- Opening Delimiter -

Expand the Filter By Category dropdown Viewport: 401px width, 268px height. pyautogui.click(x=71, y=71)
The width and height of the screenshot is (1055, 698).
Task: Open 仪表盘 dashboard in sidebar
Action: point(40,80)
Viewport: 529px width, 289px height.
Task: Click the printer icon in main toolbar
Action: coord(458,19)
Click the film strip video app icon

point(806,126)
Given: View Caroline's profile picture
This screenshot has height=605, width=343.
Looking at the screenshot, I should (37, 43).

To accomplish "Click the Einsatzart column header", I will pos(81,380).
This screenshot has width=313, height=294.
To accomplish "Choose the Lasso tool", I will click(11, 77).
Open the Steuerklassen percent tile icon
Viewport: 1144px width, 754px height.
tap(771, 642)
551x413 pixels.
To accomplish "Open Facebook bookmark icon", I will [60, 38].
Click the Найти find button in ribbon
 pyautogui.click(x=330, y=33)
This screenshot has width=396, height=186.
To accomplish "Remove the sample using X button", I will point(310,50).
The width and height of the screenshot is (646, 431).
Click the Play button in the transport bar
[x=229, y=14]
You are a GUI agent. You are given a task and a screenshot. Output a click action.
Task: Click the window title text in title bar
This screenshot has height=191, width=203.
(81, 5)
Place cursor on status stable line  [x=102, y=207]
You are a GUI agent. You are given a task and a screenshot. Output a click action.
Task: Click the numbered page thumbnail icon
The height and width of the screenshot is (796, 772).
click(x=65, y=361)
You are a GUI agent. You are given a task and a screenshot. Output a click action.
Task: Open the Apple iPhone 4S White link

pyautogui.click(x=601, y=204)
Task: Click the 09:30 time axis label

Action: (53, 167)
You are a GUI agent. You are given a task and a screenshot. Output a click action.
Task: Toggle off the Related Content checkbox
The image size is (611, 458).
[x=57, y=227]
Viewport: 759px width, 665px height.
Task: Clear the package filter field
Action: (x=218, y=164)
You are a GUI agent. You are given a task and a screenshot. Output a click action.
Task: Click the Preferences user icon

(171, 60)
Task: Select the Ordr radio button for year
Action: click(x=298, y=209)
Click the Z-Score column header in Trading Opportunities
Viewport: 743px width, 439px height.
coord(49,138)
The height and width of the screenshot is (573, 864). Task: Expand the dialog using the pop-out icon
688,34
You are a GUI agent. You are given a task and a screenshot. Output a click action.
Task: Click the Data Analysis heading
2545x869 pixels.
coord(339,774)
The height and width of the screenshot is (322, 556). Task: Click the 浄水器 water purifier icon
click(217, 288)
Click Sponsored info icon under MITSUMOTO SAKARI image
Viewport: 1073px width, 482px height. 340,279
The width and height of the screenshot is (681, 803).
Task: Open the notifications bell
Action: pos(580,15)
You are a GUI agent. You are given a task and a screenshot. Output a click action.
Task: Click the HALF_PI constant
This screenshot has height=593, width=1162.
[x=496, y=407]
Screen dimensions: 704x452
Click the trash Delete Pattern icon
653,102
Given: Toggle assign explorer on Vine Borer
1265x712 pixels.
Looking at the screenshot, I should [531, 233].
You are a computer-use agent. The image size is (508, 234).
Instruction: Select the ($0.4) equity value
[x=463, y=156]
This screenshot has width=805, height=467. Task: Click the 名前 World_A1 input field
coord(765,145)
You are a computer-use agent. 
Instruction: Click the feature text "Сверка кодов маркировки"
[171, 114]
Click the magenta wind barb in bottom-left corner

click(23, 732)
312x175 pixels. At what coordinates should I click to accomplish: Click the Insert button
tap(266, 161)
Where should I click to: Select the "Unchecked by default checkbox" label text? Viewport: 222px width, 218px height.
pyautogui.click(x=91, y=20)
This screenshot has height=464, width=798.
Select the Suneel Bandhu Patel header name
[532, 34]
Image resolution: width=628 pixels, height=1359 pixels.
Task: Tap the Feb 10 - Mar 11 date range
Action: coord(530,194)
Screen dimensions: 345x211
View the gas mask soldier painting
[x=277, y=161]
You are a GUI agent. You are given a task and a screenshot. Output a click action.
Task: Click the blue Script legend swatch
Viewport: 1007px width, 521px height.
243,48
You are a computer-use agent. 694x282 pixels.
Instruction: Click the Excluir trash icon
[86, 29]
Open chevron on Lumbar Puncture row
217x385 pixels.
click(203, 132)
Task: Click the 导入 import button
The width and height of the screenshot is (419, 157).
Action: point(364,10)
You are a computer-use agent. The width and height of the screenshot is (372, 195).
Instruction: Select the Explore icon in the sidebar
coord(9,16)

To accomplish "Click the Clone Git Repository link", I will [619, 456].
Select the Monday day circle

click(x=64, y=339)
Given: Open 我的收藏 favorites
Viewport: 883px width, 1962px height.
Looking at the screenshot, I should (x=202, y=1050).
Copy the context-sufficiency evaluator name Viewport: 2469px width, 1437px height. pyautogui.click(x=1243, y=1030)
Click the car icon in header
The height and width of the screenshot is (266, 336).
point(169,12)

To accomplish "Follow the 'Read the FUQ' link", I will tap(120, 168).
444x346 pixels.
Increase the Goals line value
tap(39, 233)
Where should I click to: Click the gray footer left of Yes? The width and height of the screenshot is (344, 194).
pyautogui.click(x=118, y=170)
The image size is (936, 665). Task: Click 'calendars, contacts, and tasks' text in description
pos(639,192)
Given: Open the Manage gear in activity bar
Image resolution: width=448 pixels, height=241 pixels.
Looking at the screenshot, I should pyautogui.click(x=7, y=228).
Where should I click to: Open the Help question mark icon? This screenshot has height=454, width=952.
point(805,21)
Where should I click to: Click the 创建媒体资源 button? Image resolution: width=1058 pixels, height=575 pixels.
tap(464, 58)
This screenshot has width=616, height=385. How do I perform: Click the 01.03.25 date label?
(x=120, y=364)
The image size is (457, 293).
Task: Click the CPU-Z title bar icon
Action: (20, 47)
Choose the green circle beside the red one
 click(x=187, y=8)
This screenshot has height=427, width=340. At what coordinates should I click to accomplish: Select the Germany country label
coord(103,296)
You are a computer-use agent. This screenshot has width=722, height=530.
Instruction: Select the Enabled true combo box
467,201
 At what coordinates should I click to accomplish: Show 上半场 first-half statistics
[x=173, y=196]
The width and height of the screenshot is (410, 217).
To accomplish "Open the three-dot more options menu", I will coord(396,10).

- Closing Delimiter -

| WHAT NEEDS TO BE DONE |
Everything in the listing above should be duplicated exactly.

| OUTPUT FOR THIS EXERCISE |
Expand the Filter By Category dropdown Viewport: 401px width, 268px height. pyautogui.click(x=71, y=71)
The width and height of the screenshot is (1055, 698).
Task: Open 仪表盘 dashboard in sidebar
Action: point(40,80)
Viewport: 529px width, 289px height.
Task: Click the printer icon in main toolbar
Action: coord(458,19)
Click the film strip video app icon

point(806,126)
Given: View Caroline's profile picture
This screenshot has height=605, width=343.
Looking at the screenshot, I should (37, 43).

To accomplish "Click the Einsatzart column header", I will pos(81,380).
This screenshot has width=313, height=294.
To accomplish "Choose the Lasso tool", I will click(11, 77).
Open the Steuerklassen percent tile icon
Viewport: 1144px width, 754px height.
tap(771, 642)
551x413 pixels.
To accomplish "Open Facebook bookmark icon", I will [60, 38].
Click the Найти find button in ribbon
 pyautogui.click(x=330, y=33)
This screenshot has width=396, height=186.
To accomplish "Remove the sample using X button", I will point(310,50).
The width and height of the screenshot is (646, 431).
Click the Play button in the transport bar
[x=229, y=14]
You are a GUI agent. You are given a task and a screenshot. Output a click action.
Task: Click the window title text in title bar
This screenshot has height=191, width=203.
(81, 5)
Place cursor on status stable line  [x=102, y=207]
You are a GUI agent. You are given a task and a screenshot. Output a click action.
Task: Click the numbered page thumbnail icon
The height and width of the screenshot is (796, 772).
click(x=65, y=361)
You are a GUI agent. You are given a task and a screenshot. Output a click action.
Task: Open the Apple iPhone 4S White link

pyautogui.click(x=601, y=204)
Task: Click the 09:30 time axis label

Action: (53, 167)
You are a GUI agent. You are given a task and a screenshot. Output a click action.
Task: Toggle off the Related Content checkbox
The image size is (611, 458).
[x=57, y=227]
Viewport: 759px width, 665px height.
Task: Clear the package filter field
Action: (x=218, y=164)
You are a GUI agent. You are given a task and a screenshot. Output a click action.
Task: Click the Preferences user icon

(171, 60)
Task: Select the Ordr radio button for year
Action: click(x=298, y=209)
Click the Z-Score column header in Trading Opportunities
Viewport: 743px width, 439px height.
coord(49,138)
The height and width of the screenshot is (573, 864). Task: Expand the dialog using the pop-out icon
688,34
You are a GUI agent. You are given a task and a screenshot. Output a click action.
Task: Click the Data Analysis heading
2545x869 pixels.
coord(339,774)
The height and width of the screenshot is (322, 556). Task: Click the 浄水器 water purifier icon
click(217, 288)
Click Sponsored info icon under MITSUMOTO SAKARI image
Viewport: 1073px width, 482px height. 340,279
The width and height of the screenshot is (681, 803).
Task: Open the notifications bell
Action: pos(580,15)
You are a GUI agent. You are given a task and a screenshot. Output a click action.
Task: Click the HALF_PI constant
This screenshot has height=593, width=1162.
[x=496, y=407]
Screen dimensions: 704x452
Click the trash Delete Pattern icon
653,102
Given: Toggle assign explorer on Vine Borer
1265x712 pixels.
Looking at the screenshot, I should [531, 233].
You are a computer-use agent. The image size is (508, 234).
Instruction: Select the ($0.4) equity value
[x=463, y=156]
This screenshot has width=805, height=467. Task: Click the 名前 World_A1 input field
coord(765,145)
You are a computer-use agent. 
Instruction: Click the feature text "Сверка кодов маркировки"
[171, 114]
Click the magenta wind barb in bottom-left corner

click(23, 732)
312x175 pixels. At what coordinates should I click to accomplish: Click the Insert button
tap(266, 161)
Where should I click to: Select the "Unchecked by default checkbox" label text? Viewport: 222px width, 218px height.
pyautogui.click(x=91, y=20)
This screenshot has height=464, width=798.
Select the Suneel Bandhu Patel header name
[532, 34]
Image resolution: width=628 pixels, height=1359 pixels.
Task: Tap the Feb 10 - Mar 11 date range
Action: coord(530,194)
Screen dimensions: 345x211
View the gas mask soldier painting
[x=277, y=161]
You are a GUI agent. You are given a task and a screenshot. Output a click action.
Task: Click the blue Script legend swatch
Viewport: 1007px width, 521px height.
243,48
You are a computer-use agent. 694x282 pixels.
Instruction: Click the Excluir trash icon
[86, 29]
Open chevron on Lumbar Puncture row
217x385 pixels.
click(203, 132)
Task: Click the 导入 import button
The width and height of the screenshot is (419, 157).
Action: point(364,10)
You are a computer-use agent. The width and height of the screenshot is (372, 195).
Instruction: Select the Explore icon in the sidebar
coord(9,16)

To accomplish "Click the Clone Git Repository link", I will [619, 456].
Select the Monday day circle

click(x=64, y=339)
Given: Open 我的收藏 favorites
Viewport: 883px width, 1962px height.
Looking at the screenshot, I should (x=202, y=1050).
Copy the context-sufficiency evaluator name Viewport: 2469px width, 1437px height. pyautogui.click(x=1243, y=1030)
Click the car icon in header
The height and width of the screenshot is (266, 336).
point(169,12)

To accomplish "Follow the 'Read the FUQ' link", I will tap(120, 168).
444x346 pixels.
Increase the Goals line value
tap(39, 233)
Where should I click to: Click the gray footer left of Yes? The width and height of the screenshot is (344, 194).
pyautogui.click(x=118, y=170)
The image size is (936, 665). Task: Click 'calendars, contacts, and tasks' text in description
pos(639,192)
Given: Open the Manage gear in activity bar
Image resolution: width=448 pixels, height=241 pixels.
Looking at the screenshot, I should pyautogui.click(x=7, y=228).
Where should I click to: Open the Help question mark icon? This screenshot has height=454, width=952.
point(805,21)
Where should I click to: Click the 创建媒体资源 button? Image resolution: width=1058 pixels, height=575 pixels.
tap(464, 58)
This screenshot has width=616, height=385. How do I perform: Click the 01.03.25 date label?
(x=120, y=364)
The image size is (457, 293).
Task: Click the CPU-Z title bar icon
Action: (20, 47)
Choose the green circle beside the red one
 click(x=187, y=8)
This screenshot has height=427, width=340. At what coordinates should I click to accomplish: Select the Germany country label
coord(103,296)
You are a computer-use agent. This screenshot has width=722, height=530.
Instruction: Select the Enabled true combo box
467,201
 At what coordinates should I click to accomplish: Show 上半场 first-half statistics
[x=173, y=196]
The width and height of the screenshot is (410, 217).
To accomplish "Open the three-dot more options menu", I will coord(396,10).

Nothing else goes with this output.